Big data technology learning, gradually become a required course for many programmers, but also appeared a lot of technical forums for everyone to discuss, so today good programmers share big data technology Zookeeper cluster management and election, we can learn together!


1. Monitor cluster machines


This is typically used in scenarios where there are high requirements on the state of the machines in the cluster, the machine on-line rate, and the ability to quickly respond to changes in the machines in the cluster. In such scenarios, there is often a monitoring system to check whether the cluster machine is alive in real time. It used to be that the monitoring system periodically checked each machine by some means (such as ping), or that each machine periodically reported to the monitoring system that it was alive. This works, but there are two obvious problems:


When there is a change in the cluster machine, more things are involved in the modification.


There is a delay.


ZooKeeper has two features that allow real-time monitoring of another cluster machine activity:


The client registers a Watcher on node X, so if x?

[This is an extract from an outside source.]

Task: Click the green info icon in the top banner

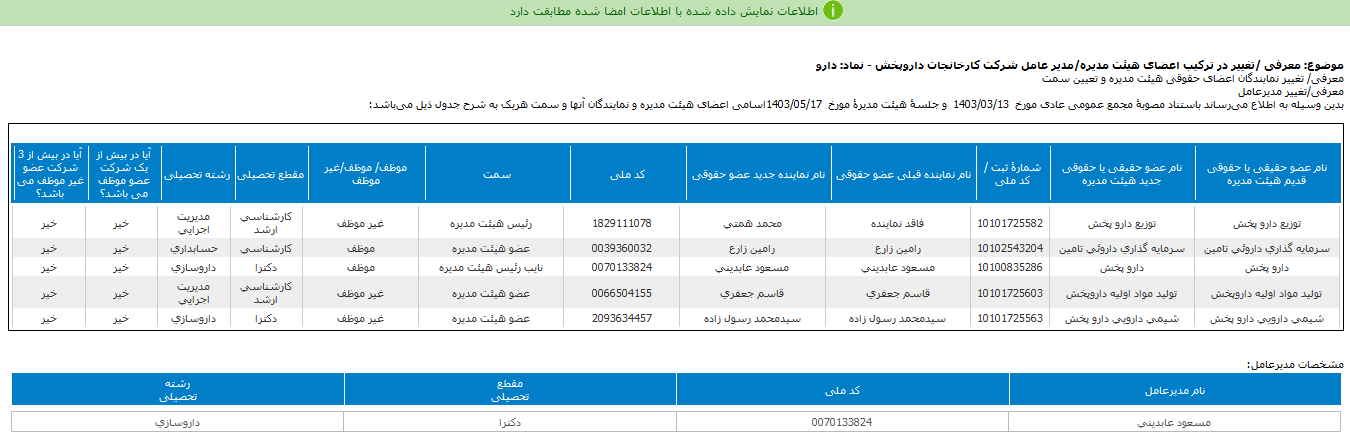Action: tap(832, 11)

The client is notified when the child node of the


Create an EPHEMERAL node that disappears once the session between the client and server ends or expires.

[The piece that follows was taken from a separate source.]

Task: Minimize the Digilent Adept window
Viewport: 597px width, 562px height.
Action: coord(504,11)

For example, the monitoring system registers a Watcher on the /clusterServers node and creates an EPHEMERAL node under /clusterServers each time machines are added dynamically: /clusterServers/{hostname}. In this way, the monitoring system can know the increase or decrease of the machine in real time, and the subsequent processing is the business of the monitoring system.


2. Master the election


In a distributed environment, the same business application distribution on different machines, some business logic (such as some time-consuming calculation, network I/O), often only need to make a machine in the cluster, the rest of the machine can share the results, it can greatly reduce duplication of work, improve performance, Thus the master election is the main problem encountered in this scenario.

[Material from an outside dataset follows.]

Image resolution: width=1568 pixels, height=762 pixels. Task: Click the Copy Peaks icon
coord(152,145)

The strong consistency of ZooKeeper ensures global uniqueness of node creation under distributed and high concurrency. That is, when multiple clients request to create /currentMaster nodes at the same time, only one client request can be successfully created. With this feature, it is easy to select clusters in a distributed environment.


Another evolution of this scenario is the dynamic Master election. So that’s what you need, right? EPHEMERAL_SEQUENTIAL node features.


As mentioned above, of all client create requests, only one will be successfully created. With a slight variation, all requests are allowed to be created successfully, but in a certain order, so that all requests end up on ZK:

/currentMaster/{sessionId}-1 ,? /currentMaster/{sessionId}-2 ,? / currentMaster / {sessionId} – 3… . Each time the machine with the smallest serial number is selected as the Master, and if the machine dies, the smallest machine will be the Master, since the node it created will die immediately.


3. Search systems


In a search system, if each machine in the cluster generates a full index, it is not only time-consuming, but also cannot guarantee that the index data is consistent with each other. So let the Master in the cluster do the full index generation and then synchronize to the other machines in the cluster. In addition, the disaster recovery measure of Master election is that the Master can be manually specified at any time, that is, the application zK can obtain Master information from a place, such as HTTP.


In Hbase, ZooKeeper is also used to implement dynamic HMaster election. The Hbase implementation stores ROOT table addresses and HMaster addresses on the ZK, and HRegionServer registers itself as an Ephemeral node into Zookeeper. In this way, HMaster can sense the survival status of each HRegionServer at any time. In addition, once HMaster fails, another HMaster is elected to run, avoiding the single point problem of HMaster


To learn big data development, you can refer to the big data learning route provided by programmers, which provides a complete knowledge system of big data development, including Linux&&Hadoop ecosystem, big data computing framework system, cloud computing system, machine learning && Deep learning.